[Texto propuesto]

Rosas en invierno
Aunque en este poscapitalismo de pandemia quizá se parezca demasiado a la pobreza, no existe mayor riqueza que la de llevar con uno todos tus bienes. En la Odisea, Homero incluso llama «sabio» al hombre que los porta consigo en todo instante. San Francisco no se quedó atrás en la alabanza del ejercicio de la desposesión y puso de ejemplo a las aves que cuanto precisan lo toman de la naturaleza, como podría haber puesto al primer humano, que fue cazador y recolector por sabanas y estepas. En general, los hombres que de una manera u otra han sido guías espirituales de la humanidad siempre han abogado por un tipo de ser entrenado en la frugalidad de las necesidades inútiles. Ya vemos que tildaban de superfluas casi todas las cosas que se desviaban de lo que podría considerarse natural. Séneca le respondía a Lucilio que la medida de las riquezas era tener lo que es necesario, después, lo que es suficiente. Y añadía: «¿No viven contra la naturaleza los que desean rosas en invierno?».

[/Texto propuesto]
[Datos sin procesar]

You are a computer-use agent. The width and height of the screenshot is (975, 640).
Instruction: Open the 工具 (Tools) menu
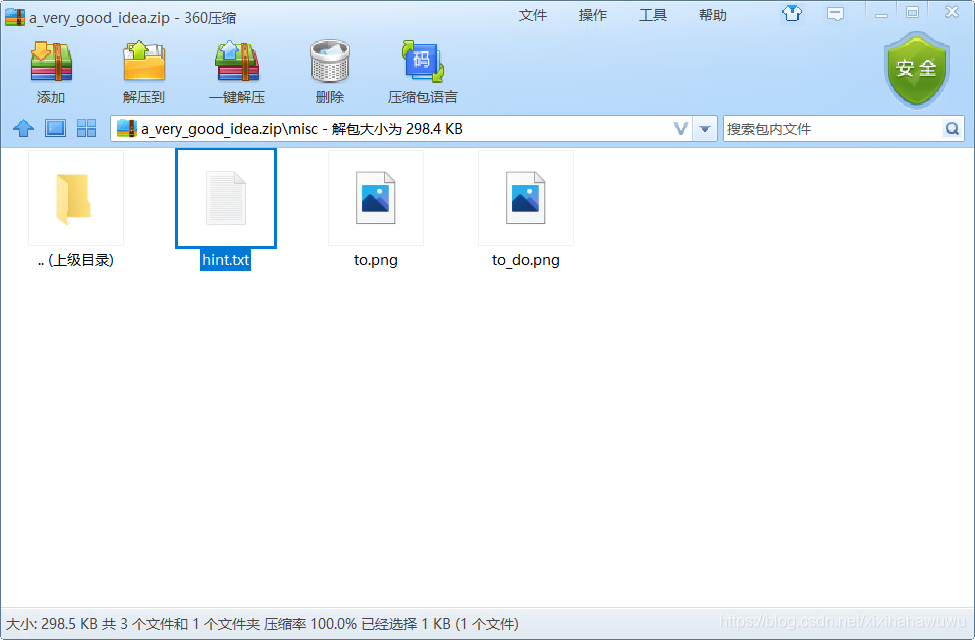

[/Datos sin procesar]

Ejercicio: Traduce al inglés esta oración del texto sobre la riqueza y la desposesión: «En general, los hombres que de una manera u otra han sido guías espirituales de la humanidad siempre han abogado por un tipo de ser entrenado en la frugalidad de las necesidades inútiles».

Respuesta del ejercicio: In general, the men who in one way or another have been spiritual guides of humanity have always advocated a kind of being trained in frugality with regard to useless needs.